A principio de 2010, en Jamaica hubo una fuerte amenaza, debido al resurgimiento de la violencia en la capital Kingston.

En medio de una ola de violencia, el 18 de mayo el gobierno de Jamaica cumplió con una solicitud de extradición del narcotraficante jamaiquino Christopher “Dudus” Coke, para hacer frente a las acusaciones de tráfico de drogas y armas en Estados Unidos. Los esfuerzos del gobierno para encontrar a Coke, terminaron en un gran tiroteo en la comunidad de Tivoli Gardens, en Kingston. En ese entonces, el gobierno declaró estado de emergencia y muchos países, inclusive Estados Unidos, emitieron advertencias con respecto a los viajes al país. Coke fue detenido, finalmente, el 23 de junio, después de tener más de 70 causas en su contra.

El incidente parece haber causado un impacto en la industria de viajes y turismo de Jamaica. Ahora la mayoría de los turistas prefieren visitar otras seis zonas turísticas que están lejos de Kingston, a pesar de la corta duración de la violencia, de la distancia que existe entre la capital y los otros centros turísticos del país, y de las campañas de márketing en las que se invirtieron US$10 millones, y que intentaban suavizar este golpe a la industria.

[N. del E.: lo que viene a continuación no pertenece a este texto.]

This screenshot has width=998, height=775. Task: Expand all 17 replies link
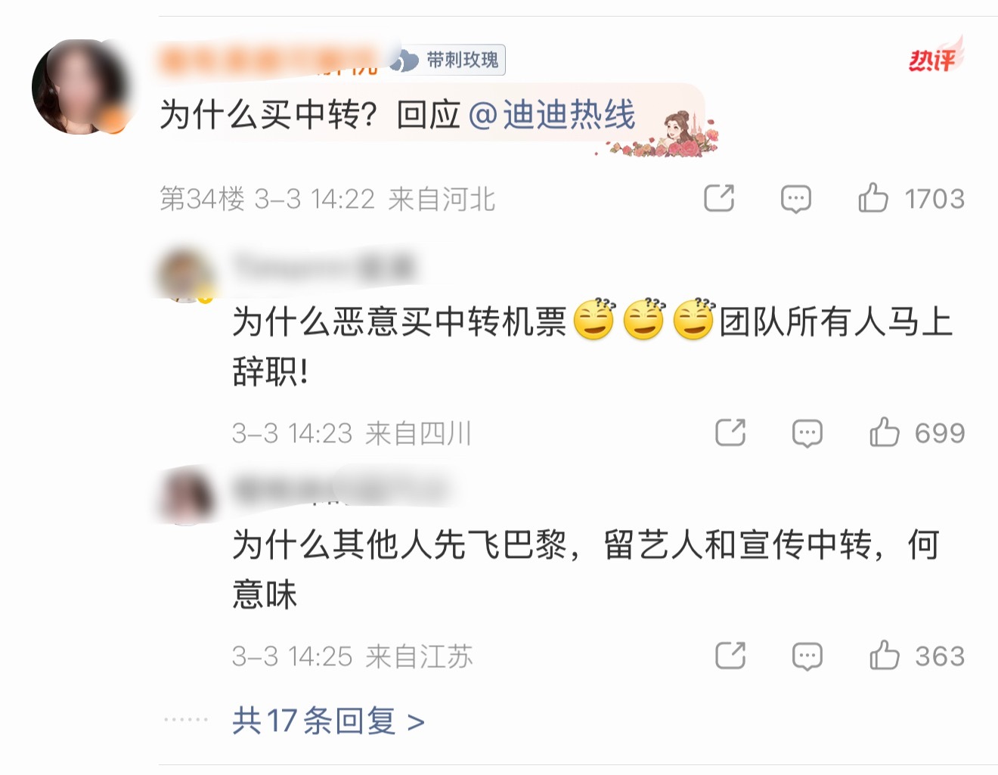click(328, 721)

Pese a todo, las autoridades siguen siendo optimistas, a la espera que el paso de los meses decaiga el temor. De hecho, en julio, el ministro de Turismo de Jamaica dijo que se estaban preparando para recibir 196.000 turistas ese mes, muy cerca del récord obtenido en marzo 2010, que alcanzó los 200.000. Asimismo, haciendo caso omiso a las aprensiones reinantes, es probable que las aerolíneas WestJet y JetBlue amplíen sus vuelos a la isla en otoño y invierno, lo que podría permitir que, a pesar de la violencia y el miedo de los turistas, la industria del turismo siga fortalecida y experimentando un mayor crecimiento en 2010.

Consecuencias. Aunque Jamaica ha conseguido más o menos salir ilesa de la explosión de la violencia, muchos otros destinos no lo han hecho y han sufrido sus consecuencias. Ejemplo de ello son Trinidad y Tobago, islas donde aumentó la delincuencia, y por supuesto, México, que con su pugna en contra de los carteles de la droga, se ha visto afectado en algunos de sus destinos turísticos.

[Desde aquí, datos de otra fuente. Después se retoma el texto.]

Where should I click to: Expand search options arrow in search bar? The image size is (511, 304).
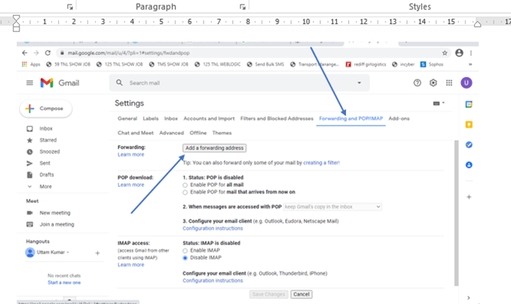point(360,83)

Tijuana es uno de ellos. Se ha convertido en un pueblo fantasma debido a la extrema violencia e incluso muchos países han hecho advertencias para que sus ciudadanos no hagan viajes a la zona fronteriza con Estados Unidos, a menos que sea realmente esencial. Con Acapulco está pasando lo mismo y sus visitantes internacionales han disminuido considerablemente. Es que los grandes incidentes de violencia y crímenes contra los turistas han tenido la suficiente cobertura de prensa como para disuadir a los futuros posibles visitantes. 

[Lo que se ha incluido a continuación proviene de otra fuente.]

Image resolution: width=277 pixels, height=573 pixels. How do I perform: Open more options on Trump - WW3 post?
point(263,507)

Hoy por hoy, la mayoría está consciente de los riesgos que están asociados a un viaje a la frontera mexicana, porque se han dado cuenta de que ya no importa el lugar o todas las precauciones que se tomen para evitar una desgracia. Se suma, además, la triste sinceridad de la industria de viajes y turismo mexicana, para advertir a sus clientes sobre los riesgos que podrían correr, ante lo cual ofrece su propias medidas de seguridad.